* [GIVEN INSTRUCTION]: Please pull out every one of the records below and reproduce each line without changing a single character.
BEGIN SUPPLIED RECORDS
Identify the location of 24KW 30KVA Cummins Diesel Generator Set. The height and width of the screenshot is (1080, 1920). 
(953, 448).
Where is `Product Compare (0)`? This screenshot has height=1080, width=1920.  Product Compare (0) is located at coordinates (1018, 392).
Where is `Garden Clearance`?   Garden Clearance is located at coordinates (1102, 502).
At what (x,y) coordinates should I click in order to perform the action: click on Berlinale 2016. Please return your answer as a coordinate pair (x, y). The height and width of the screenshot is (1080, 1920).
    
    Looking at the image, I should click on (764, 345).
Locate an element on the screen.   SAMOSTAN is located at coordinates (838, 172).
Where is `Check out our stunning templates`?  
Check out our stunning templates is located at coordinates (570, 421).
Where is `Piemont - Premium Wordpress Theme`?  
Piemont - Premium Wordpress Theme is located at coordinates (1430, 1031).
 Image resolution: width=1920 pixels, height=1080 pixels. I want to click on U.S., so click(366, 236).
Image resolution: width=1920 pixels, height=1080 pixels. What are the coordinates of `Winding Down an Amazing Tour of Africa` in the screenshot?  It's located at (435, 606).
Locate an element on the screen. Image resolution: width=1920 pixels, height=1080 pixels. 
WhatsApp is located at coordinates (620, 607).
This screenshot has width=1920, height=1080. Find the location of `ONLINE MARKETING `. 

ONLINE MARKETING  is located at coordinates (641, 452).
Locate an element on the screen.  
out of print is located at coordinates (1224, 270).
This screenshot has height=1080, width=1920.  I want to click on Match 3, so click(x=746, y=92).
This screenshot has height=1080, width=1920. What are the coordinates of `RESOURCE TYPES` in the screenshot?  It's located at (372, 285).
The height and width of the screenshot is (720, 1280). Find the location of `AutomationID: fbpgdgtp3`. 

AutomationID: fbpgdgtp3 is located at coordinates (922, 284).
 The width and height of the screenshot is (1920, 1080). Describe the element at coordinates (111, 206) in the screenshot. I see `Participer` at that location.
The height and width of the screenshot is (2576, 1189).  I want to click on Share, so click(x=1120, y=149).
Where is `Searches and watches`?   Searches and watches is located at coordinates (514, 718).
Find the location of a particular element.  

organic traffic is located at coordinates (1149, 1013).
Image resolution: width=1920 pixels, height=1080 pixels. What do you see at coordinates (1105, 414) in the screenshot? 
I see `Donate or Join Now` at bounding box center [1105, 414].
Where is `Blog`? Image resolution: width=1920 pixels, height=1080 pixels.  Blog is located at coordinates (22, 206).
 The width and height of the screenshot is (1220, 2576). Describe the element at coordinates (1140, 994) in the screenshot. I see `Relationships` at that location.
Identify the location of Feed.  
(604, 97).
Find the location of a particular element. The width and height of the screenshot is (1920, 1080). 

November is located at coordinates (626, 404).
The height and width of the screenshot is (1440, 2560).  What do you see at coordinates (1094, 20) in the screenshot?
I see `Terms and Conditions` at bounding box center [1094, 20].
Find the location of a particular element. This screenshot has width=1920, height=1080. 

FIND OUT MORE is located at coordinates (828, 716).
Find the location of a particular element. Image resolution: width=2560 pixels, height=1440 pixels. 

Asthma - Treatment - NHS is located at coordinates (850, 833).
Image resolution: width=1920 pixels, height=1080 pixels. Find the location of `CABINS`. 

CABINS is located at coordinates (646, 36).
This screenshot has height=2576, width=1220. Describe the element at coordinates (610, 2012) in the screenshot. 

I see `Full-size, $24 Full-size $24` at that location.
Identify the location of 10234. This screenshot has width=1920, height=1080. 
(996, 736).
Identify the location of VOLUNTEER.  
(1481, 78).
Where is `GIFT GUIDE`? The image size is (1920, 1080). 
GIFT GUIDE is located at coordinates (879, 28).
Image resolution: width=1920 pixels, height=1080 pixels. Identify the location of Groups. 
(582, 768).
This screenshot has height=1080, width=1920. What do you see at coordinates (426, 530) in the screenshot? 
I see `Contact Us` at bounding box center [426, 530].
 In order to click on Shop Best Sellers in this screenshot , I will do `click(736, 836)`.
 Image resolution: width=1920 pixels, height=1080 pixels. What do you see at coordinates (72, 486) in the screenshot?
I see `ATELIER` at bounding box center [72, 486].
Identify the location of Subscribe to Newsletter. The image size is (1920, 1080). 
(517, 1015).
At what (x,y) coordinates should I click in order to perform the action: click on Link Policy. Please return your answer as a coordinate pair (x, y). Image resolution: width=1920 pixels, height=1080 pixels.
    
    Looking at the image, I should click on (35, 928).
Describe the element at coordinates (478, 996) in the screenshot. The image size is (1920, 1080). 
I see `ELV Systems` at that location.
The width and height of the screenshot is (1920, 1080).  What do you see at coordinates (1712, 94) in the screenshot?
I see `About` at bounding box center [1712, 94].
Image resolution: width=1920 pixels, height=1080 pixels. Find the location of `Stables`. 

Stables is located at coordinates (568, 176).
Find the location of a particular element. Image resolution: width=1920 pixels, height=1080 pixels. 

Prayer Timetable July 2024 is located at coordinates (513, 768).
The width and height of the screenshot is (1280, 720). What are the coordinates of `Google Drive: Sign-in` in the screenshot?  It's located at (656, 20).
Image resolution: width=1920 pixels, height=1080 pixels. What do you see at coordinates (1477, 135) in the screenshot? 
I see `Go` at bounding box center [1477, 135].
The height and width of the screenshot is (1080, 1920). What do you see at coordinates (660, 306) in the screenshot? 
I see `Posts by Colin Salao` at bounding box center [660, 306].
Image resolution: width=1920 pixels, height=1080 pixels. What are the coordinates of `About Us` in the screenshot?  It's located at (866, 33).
END SUPPLIED RECORDS
* [RIGHT ANSWER]:
Identify the location of 24KW 30KVA Cummins Diesel Generator Set. The height and width of the screenshot is (1080, 1920). 
(953, 448).
Where is `Product Compare (0)`? This screenshot has height=1080, width=1920.  Product Compare (0) is located at coordinates (1018, 392).
Where is `Garden Clearance`?   Garden Clearance is located at coordinates (1102, 502).
At what (x,y) coordinates should I click in order to perform the action: click on Berlinale 2016. Please return your answer as a coordinate pair (x, y). The height and width of the screenshot is (1080, 1920).
    
    Looking at the image, I should click on (764, 345).
Locate an element on the screen.   SAMOSTAN is located at coordinates (838, 172).
Where is `Check out our stunning templates`?  
Check out our stunning templates is located at coordinates (570, 421).
Where is `Piemont - Premium Wordpress Theme`?  
Piemont - Premium Wordpress Theme is located at coordinates (1430, 1031).
 Image resolution: width=1920 pixels, height=1080 pixels. I want to click on U.S., so click(366, 236).
Image resolution: width=1920 pixels, height=1080 pixels. What are the coordinates of `Winding Down an Amazing Tour of Africa` in the screenshot?  It's located at (435, 606).
Locate an element on the screen. Image resolution: width=1920 pixels, height=1080 pixels. 
WhatsApp is located at coordinates (620, 607).
This screenshot has width=1920, height=1080. Find the location of `ONLINE MARKETING `. 

ONLINE MARKETING  is located at coordinates (641, 452).
Locate an element on the screen.  
out of print is located at coordinates (1224, 270).
This screenshot has height=1080, width=1920.  I want to click on Match 3, so click(x=746, y=92).
This screenshot has height=1080, width=1920. What are the coordinates of `RESOURCE TYPES` in the screenshot?  It's located at (372, 285).
The height and width of the screenshot is (720, 1280). Find the location of `AutomationID: fbpgdgtp3`. 

AutomationID: fbpgdgtp3 is located at coordinates (922, 284).
 The width and height of the screenshot is (1920, 1080). Describe the element at coordinates (111, 206) in the screenshot. I see `Participer` at that location.
The height and width of the screenshot is (2576, 1189).  I want to click on Share, so click(x=1120, y=149).
Where is `Searches and watches`?   Searches and watches is located at coordinates (514, 718).
Find the location of a particular element.  

organic traffic is located at coordinates (1149, 1013).
Image resolution: width=1920 pixels, height=1080 pixels. What do you see at coordinates (1105, 414) in the screenshot? 
I see `Donate or Join Now` at bounding box center [1105, 414].
Where is `Blog`? Image resolution: width=1920 pixels, height=1080 pixels.  Blog is located at coordinates (22, 206).
 The width and height of the screenshot is (1220, 2576). Describe the element at coordinates (1140, 994) in the screenshot. I see `Relationships` at that location.
Identify the location of Feed.  
(604, 97).
Find the location of a particular element. The width and height of the screenshot is (1920, 1080). 

November is located at coordinates (626, 404).
The height and width of the screenshot is (1440, 2560).  What do you see at coordinates (1094, 20) in the screenshot?
I see `Terms and Conditions` at bounding box center [1094, 20].
Find the location of a particular element. This screenshot has width=1920, height=1080. 

FIND OUT MORE is located at coordinates (828, 716).
Find the location of a particular element. Image resolution: width=2560 pixels, height=1440 pixels. 

Asthma - Treatment - NHS is located at coordinates (850, 833).
Image resolution: width=1920 pixels, height=1080 pixels. Find the location of `CABINS`. 

CABINS is located at coordinates (646, 36).
This screenshot has height=2576, width=1220. Describe the element at coordinates (610, 2012) in the screenshot. 

I see `Full-size, $24 Full-size $24` at that location.
Identify the location of 10234. This screenshot has width=1920, height=1080. 
(996, 736).
Identify the location of VOLUNTEER.  
(1481, 78).
Where is `GIFT GUIDE`? The image size is (1920, 1080). 
GIFT GUIDE is located at coordinates (879, 28).
Image resolution: width=1920 pixels, height=1080 pixels. Identify the location of Groups. 
(582, 768).
This screenshot has height=1080, width=1920. What do you see at coordinates (426, 530) in the screenshot? 
I see `Contact Us` at bounding box center [426, 530].
 In order to click on Shop Best Sellers in this screenshot , I will do `click(736, 836)`.
 Image resolution: width=1920 pixels, height=1080 pixels. What do you see at coordinates (72, 486) in the screenshot?
I see `ATELIER` at bounding box center [72, 486].
Identify the location of Subscribe to Newsletter. The image size is (1920, 1080). 
(517, 1015).
At what (x,y) coordinates should I click in order to perform the action: click on Link Policy. Please return your answer as a coordinate pair (x, y). Image resolution: width=1920 pixels, height=1080 pixels.
    
    Looking at the image, I should click on (35, 928).
Describe the element at coordinates (478, 996) in the screenshot. The image size is (1920, 1080). 
I see `ELV Systems` at that location.
The width and height of the screenshot is (1920, 1080).  What do you see at coordinates (1712, 94) in the screenshot?
I see `About` at bounding box center [1712, 94].
Image resolution: width=1920 pixels, height=1080 pixels. Find the location of `Stables`. 

Stables is located at coordinates (568, 176).
Find the location of a particular element. Image resolution: width=1920 pixels, height=1080 pixels. 

Prayer Timetable July 2024 is located at coordinates (513, 768).
The width and height of the screenshot is (1280, 720). What are the coordinates of `Google Drive: Sign-in` in the screenshot?  It's located at (656, 20).
Image resolution: width=1920 pixels, height=1080 pixels. What do you see at coordinates (1477, 135) in the screenshot? 
I see `Go` at bounding box center [1477, 135].
The height and width of the screenshot is (1080, 1920). What do you see at coordinates (660, 306) in the screenshot? 
I see `Posts by Colin Salao` at bounding box center [660, 306].
Image resolution: width=1920 pixels, height=1080 pixels. What are the coordinates of `About Us` in the screenshot?  It's located at (866, 33).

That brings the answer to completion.